Cutting the Pain, not the Power: Posterior Femoral Cutaneous Nerve Block Restores Competitive Performance
Johny Tran1, Joshua Fernandez1, Darren Freeman1, Crystal Eshraghi1, Wendy Vera1, Matthew Barrera1, Kennedy Guillen1
1Riverside Community Hospital
Objective:
The posterior femoral cutaneous nerve (PFCN) is a purely sensory nerve from the sacral plexus that supplies the posterior thigh, gluteal fold, and upper medial thigh. Isolated PFCN mononeuropathies are rare, underrecognized, and present with neuropathic pain without motor deficits. Posterior thigh pain is frequently misattributed to sciatic, pudendal pathology or musculoskeletal strain, leading to misdiagnosis. Although peripheral nerve blocks are increasingly used in pain management, selective ultrasound-guided blockade of the PFCN is rarely reported.
Background:
A 20-year-old collegiate track athlete presented with persistent right posterior thigh, hip, and gluteal pain after a hamstring strain. Despite physical therapy and MRI excluding musculoskeletal or sciatic pathology, she reported sharp pain and numbness radiating to the posterior thigh and gluteal fold, impairing daily function and competition. Exam revealed sensory changes in the PFCN distribution without motor weakness. An ultrasound-guided PFCN block with 0.25% bupivacaine, epinephrine, and betamethasone was performed.
Results:
The patient experienced immediate pain relief with preserved strength, returning to activity the same day. Within two weeks, she resumed full competition, reaching state finals. At four-week follow-up, she remained >90% symptom-free.
Conclusions:
This case underscores the therapeutic value of targeting the PFCN in isolated posterior thigh neuropathic pain. While nerve blocks are common for mixed motor-sensory nerves, ultrasound-guided sensory-only blocks of the PFCN are seldom described.

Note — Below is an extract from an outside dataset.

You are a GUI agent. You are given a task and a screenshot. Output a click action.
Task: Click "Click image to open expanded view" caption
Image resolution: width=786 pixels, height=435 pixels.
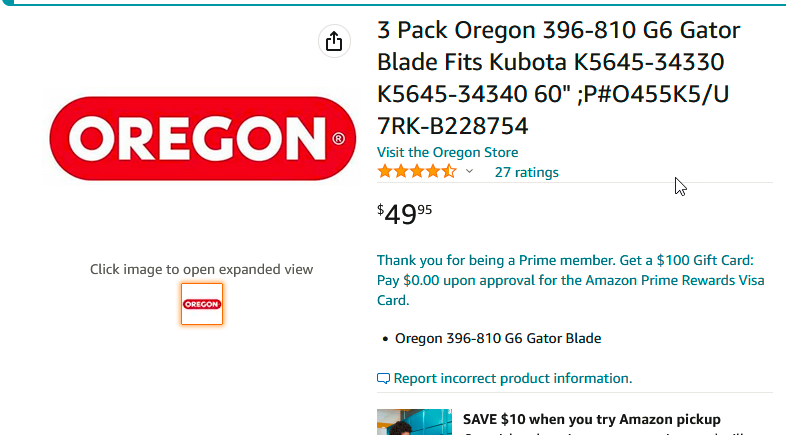201,269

The PFCN lies in the gluteal deep investing fascia, medial to the inferior gluteal artery and superficial to the sciatic nerve. Hydrodissection separates gluteus maximus from fascia to expose the PFCN. Advancing too deep risks sciatic spread and motor blockade. This precise approach enabled a purely sensory block, facilitating return to competition. It is an effective intervention that highlights the importance of considering PFCN mononeuropathy in refractory thigh pain and demonstrates the role of targeted sensory nerve blocks in restoring function while preserving motor integrity.